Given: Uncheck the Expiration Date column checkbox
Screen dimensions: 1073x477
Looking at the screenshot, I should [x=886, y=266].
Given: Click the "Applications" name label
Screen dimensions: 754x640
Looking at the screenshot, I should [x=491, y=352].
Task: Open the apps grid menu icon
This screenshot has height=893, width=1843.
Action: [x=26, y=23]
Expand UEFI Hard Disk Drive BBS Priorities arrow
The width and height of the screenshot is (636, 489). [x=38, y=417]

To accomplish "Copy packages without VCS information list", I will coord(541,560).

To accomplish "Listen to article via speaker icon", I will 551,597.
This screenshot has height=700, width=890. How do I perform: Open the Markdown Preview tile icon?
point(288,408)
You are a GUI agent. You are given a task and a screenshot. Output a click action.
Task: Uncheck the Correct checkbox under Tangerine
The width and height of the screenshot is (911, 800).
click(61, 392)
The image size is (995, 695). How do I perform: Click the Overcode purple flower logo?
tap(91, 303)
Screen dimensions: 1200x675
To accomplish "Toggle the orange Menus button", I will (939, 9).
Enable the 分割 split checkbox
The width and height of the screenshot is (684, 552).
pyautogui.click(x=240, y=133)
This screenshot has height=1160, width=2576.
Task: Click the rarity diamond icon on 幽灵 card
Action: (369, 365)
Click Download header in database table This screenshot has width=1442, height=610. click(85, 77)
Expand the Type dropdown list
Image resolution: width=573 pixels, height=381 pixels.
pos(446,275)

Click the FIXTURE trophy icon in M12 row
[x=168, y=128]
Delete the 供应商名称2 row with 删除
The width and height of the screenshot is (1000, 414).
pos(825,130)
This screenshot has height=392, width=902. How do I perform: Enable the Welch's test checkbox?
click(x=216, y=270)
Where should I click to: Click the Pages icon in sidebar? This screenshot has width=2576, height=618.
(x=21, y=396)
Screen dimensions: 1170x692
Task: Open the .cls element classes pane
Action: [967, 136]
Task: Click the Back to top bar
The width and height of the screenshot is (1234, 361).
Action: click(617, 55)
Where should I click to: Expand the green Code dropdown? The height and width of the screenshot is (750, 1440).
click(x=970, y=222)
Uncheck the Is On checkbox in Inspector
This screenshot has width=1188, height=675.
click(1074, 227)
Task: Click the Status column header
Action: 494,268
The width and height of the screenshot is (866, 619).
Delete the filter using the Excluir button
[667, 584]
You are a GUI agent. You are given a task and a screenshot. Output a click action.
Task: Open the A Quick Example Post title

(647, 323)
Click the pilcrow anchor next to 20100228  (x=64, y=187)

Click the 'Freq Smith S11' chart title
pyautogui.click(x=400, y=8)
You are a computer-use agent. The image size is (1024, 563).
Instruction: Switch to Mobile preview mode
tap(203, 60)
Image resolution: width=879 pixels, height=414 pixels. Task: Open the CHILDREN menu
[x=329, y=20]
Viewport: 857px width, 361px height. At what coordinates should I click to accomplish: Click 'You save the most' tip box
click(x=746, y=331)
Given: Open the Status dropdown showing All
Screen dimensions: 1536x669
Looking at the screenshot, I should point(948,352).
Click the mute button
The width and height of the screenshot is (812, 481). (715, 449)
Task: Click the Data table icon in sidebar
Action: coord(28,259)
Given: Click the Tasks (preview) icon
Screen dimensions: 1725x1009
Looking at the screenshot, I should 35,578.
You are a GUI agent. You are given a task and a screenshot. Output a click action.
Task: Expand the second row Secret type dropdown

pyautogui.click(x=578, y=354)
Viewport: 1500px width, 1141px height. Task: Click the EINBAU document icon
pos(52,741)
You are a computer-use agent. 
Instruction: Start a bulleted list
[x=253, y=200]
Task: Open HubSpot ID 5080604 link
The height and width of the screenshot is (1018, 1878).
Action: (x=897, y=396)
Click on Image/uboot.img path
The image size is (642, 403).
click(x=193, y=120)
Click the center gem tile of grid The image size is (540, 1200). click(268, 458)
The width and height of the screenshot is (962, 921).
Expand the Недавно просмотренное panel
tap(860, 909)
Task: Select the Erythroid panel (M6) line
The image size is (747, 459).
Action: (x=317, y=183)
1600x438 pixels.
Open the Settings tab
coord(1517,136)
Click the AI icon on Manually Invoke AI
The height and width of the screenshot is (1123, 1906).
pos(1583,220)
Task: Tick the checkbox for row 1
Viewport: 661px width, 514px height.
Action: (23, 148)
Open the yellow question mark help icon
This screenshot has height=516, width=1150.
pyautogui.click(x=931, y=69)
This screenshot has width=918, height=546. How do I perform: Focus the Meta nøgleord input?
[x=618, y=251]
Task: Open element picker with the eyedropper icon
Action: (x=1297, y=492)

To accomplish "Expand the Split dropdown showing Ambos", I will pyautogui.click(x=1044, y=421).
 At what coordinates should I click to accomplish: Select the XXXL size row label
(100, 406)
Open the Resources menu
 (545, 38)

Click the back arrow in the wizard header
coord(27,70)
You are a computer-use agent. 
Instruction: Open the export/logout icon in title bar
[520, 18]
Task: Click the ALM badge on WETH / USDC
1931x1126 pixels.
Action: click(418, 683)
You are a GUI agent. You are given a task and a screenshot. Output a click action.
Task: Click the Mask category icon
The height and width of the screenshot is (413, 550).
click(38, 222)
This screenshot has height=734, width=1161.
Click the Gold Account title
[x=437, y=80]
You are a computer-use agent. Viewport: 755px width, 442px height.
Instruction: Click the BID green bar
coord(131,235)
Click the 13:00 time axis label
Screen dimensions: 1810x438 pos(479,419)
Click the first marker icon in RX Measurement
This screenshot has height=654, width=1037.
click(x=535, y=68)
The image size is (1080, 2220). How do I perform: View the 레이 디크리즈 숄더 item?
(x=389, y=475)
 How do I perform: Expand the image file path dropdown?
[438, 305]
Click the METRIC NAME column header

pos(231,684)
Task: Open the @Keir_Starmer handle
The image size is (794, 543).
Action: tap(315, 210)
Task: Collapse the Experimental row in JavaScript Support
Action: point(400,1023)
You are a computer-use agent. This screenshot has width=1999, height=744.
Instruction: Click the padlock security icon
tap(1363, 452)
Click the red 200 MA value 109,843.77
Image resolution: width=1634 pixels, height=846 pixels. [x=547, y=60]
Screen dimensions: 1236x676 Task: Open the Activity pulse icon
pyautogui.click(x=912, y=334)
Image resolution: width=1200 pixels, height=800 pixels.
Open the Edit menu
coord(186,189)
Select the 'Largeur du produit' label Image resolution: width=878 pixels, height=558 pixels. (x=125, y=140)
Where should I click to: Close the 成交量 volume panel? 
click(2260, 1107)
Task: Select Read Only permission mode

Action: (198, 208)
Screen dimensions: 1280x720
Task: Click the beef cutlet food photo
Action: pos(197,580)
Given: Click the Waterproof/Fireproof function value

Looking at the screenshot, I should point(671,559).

◆ Your goal
Retype the records above, but only those lines that fall between the line containing "Click the back arrow in the wizard header" and the line containing "Task: Click the Mask category icon", with both of those lines included, exactly as written.

◆ Task output
Click the back arrow in the wizard header
coord(27,70)
You are a computer-use agent. 
Instruction: Open the export/logout icon in title bar
[520, 18]
Task: Click the ALM badge on WETH / USDC
1931x1126 pixels.
Action: click(418, 683)
You are a GUI agent. You are given a task and a screenshot. Output a click action.
Task: Click the Mask category icon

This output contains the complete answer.